Ils étaient artisans, ouvriers, médecins ou enseignants. Si Maryam, Hovsep, Aida, Anahit et Mikhail ont entre 60 et 80 ans et ont rejoint un groupe amateur de danse traditionnelle, sous la houlette de la dynamique professeure Jasmina. Originaires d'Erevan, en Arménie, les membres de cette petite troupe pleine d'entrain n'ont rien perdu de leur optimisme et de leur humour. Sous le regard tendre d'Arman Yeritsyan, qui a suivi pendant de longs mois les préparatifs de leur spectacle, ils partagent leurs souvenirs et leurs rêves, toujours vivaces malgré le temps qui passe. Critique : « Il faut vivre l’instant présent, se réjouir, rire. » La voix enthousiaste et l’œil brillant, Hovsep galvanise ses camarades. Ensemble, ils préparent un spectacle de kotchari, une danse traditionnelle arménienne. Pour ces retraités originaires d’Erevan, le défi n’est pas seulement physique. Ces anciens ouvriers, enseignants, artisans ou médecins doivent aussi surmonter leurs peurs, leurs souffrances… Ils se livrent d’abord timidement, puis avec assurance, face à la caméra bienveillante d’Arman Yeritsyan. Avec facétie, ils évoquent leur jeunesse et s’interrogent sur le présent. Ainsi, Mikhail, 80 ans, rêve encore de sexualité. « Mais les gens diraient : “Regardez-moi ce pervers !” » tranche-t-il, hilare. Le film est une succession de portraits mêlant histoires drôles mais aussi déchirantes. Comme celle d’Anahit, 64 ans, qui se retrouve seule après avoir perdu enfants et mari. Alors, elle danse.
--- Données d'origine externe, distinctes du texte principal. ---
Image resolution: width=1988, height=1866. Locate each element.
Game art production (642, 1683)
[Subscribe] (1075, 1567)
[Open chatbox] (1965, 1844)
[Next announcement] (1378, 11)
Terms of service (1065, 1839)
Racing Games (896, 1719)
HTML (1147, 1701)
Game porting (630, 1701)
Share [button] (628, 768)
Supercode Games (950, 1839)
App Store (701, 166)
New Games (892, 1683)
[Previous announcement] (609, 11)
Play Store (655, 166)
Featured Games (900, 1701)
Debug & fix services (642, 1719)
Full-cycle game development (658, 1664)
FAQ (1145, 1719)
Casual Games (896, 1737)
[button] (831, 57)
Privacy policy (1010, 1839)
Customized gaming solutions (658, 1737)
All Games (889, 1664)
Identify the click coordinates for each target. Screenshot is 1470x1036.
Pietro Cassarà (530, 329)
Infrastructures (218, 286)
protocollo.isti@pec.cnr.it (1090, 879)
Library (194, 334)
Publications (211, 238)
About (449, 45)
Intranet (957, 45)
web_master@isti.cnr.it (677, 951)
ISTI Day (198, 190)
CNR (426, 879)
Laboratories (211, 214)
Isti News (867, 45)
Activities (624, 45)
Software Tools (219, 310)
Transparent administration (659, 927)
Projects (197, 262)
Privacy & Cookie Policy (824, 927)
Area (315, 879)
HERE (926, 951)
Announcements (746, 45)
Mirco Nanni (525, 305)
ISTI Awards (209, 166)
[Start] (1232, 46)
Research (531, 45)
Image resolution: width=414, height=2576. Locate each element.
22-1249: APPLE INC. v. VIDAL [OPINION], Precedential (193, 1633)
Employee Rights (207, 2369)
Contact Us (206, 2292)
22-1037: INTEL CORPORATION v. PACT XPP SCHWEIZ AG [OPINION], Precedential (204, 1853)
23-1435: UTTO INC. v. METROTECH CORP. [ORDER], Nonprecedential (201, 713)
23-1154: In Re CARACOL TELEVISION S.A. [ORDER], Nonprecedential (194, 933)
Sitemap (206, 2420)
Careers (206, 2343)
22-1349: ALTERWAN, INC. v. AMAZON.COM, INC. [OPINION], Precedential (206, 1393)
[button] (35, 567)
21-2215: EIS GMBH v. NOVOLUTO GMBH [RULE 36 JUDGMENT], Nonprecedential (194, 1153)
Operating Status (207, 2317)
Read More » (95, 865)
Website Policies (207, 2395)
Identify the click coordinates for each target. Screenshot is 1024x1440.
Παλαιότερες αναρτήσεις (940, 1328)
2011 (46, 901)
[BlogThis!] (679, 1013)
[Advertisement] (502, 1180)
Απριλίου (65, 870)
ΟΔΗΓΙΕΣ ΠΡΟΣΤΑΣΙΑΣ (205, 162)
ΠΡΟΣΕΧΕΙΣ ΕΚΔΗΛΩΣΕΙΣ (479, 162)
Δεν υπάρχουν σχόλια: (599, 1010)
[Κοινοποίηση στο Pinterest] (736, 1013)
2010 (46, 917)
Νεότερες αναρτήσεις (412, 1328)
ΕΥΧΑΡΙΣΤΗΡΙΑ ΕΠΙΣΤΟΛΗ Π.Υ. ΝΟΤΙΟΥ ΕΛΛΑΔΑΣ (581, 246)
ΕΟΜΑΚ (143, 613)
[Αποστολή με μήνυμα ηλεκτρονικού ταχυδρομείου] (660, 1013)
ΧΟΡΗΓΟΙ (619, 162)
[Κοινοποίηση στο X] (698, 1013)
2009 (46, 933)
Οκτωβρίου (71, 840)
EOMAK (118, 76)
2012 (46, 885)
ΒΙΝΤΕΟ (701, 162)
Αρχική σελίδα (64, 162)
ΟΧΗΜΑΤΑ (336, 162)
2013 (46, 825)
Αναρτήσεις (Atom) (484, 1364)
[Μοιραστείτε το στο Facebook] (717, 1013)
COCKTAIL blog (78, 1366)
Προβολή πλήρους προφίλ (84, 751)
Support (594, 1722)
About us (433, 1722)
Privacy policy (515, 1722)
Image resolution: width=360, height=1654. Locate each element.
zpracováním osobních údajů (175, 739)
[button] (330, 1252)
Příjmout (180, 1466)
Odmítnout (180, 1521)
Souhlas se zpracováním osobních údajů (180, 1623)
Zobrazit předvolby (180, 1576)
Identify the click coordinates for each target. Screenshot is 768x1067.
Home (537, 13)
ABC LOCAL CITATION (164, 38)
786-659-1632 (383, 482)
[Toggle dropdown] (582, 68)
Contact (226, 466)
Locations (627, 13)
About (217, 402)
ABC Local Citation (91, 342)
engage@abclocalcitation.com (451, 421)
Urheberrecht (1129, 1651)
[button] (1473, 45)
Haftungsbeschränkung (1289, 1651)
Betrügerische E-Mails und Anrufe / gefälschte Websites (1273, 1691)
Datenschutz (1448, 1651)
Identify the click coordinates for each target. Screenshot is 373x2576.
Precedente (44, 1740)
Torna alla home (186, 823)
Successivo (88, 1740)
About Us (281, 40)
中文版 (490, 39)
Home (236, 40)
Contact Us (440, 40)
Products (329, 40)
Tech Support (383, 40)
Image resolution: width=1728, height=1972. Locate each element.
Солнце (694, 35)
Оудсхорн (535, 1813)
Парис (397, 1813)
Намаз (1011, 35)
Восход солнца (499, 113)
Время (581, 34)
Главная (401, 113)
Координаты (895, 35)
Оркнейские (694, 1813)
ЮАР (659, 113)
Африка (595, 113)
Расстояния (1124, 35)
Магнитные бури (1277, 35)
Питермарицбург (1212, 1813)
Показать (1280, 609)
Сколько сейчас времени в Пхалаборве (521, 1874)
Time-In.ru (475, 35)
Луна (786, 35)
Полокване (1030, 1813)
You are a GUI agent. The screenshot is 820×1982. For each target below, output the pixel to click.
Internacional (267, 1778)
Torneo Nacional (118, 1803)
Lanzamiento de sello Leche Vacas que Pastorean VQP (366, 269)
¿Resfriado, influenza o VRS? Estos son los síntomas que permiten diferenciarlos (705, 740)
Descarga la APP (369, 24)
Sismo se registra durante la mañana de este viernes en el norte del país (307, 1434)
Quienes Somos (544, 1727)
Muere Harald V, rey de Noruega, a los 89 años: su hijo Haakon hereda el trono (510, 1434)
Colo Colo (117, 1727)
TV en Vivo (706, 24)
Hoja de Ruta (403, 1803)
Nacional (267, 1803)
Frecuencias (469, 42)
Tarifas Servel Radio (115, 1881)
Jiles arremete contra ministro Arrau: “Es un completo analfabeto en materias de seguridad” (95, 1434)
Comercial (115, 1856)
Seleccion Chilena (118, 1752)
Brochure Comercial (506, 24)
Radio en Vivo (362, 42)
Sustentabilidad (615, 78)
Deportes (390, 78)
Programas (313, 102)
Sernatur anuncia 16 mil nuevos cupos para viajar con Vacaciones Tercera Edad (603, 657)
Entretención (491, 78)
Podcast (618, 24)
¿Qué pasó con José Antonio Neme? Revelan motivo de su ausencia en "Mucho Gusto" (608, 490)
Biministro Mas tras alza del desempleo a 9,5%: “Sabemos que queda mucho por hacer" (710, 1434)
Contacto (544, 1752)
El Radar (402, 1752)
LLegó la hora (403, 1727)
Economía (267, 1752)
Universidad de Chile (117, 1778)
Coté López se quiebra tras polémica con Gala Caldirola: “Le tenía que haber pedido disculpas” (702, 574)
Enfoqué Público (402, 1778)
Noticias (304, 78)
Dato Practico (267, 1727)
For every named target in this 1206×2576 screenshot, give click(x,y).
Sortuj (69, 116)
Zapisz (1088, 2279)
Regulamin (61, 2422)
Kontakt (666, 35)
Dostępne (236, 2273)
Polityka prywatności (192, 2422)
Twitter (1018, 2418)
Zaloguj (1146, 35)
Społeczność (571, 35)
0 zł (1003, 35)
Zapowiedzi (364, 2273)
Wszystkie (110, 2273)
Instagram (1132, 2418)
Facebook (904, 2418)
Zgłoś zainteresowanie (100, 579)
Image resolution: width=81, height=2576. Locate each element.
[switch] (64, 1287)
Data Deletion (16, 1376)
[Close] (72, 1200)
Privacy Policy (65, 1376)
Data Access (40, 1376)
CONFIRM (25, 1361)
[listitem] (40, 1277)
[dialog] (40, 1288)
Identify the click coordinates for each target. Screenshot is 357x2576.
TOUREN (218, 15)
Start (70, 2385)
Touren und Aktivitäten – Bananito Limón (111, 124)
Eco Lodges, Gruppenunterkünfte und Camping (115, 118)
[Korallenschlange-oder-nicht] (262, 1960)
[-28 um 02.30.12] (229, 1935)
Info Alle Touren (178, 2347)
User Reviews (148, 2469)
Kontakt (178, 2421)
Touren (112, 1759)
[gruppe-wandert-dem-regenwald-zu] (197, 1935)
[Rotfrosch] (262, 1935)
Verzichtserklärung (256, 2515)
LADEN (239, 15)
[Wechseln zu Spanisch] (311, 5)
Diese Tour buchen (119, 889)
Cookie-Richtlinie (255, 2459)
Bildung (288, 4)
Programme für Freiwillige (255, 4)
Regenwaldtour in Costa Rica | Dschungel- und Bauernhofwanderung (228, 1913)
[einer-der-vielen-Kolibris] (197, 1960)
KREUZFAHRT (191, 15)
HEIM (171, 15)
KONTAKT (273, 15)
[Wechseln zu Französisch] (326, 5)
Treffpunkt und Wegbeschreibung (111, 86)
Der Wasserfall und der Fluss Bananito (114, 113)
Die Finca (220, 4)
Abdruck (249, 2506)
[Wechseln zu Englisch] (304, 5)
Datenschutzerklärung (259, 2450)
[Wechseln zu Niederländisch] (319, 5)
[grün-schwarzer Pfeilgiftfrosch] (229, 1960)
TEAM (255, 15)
Pour se sentir exister. Sorti en 2015, ce documentaire est le deuxième du réalisateur sur le patrimoine de la danse en Arménie, après The Last Tightrope Dancer in Armenia (2010). Il se regarde surtout comme on écouterait un hymne à la joie. La joie de savourer chaque instant de la vie. Les questionnements des protagonistes, leurs astuces pour rompre avec la solitude, leurs réflexions sur la vieillesse ou la mort sont une belle leçon.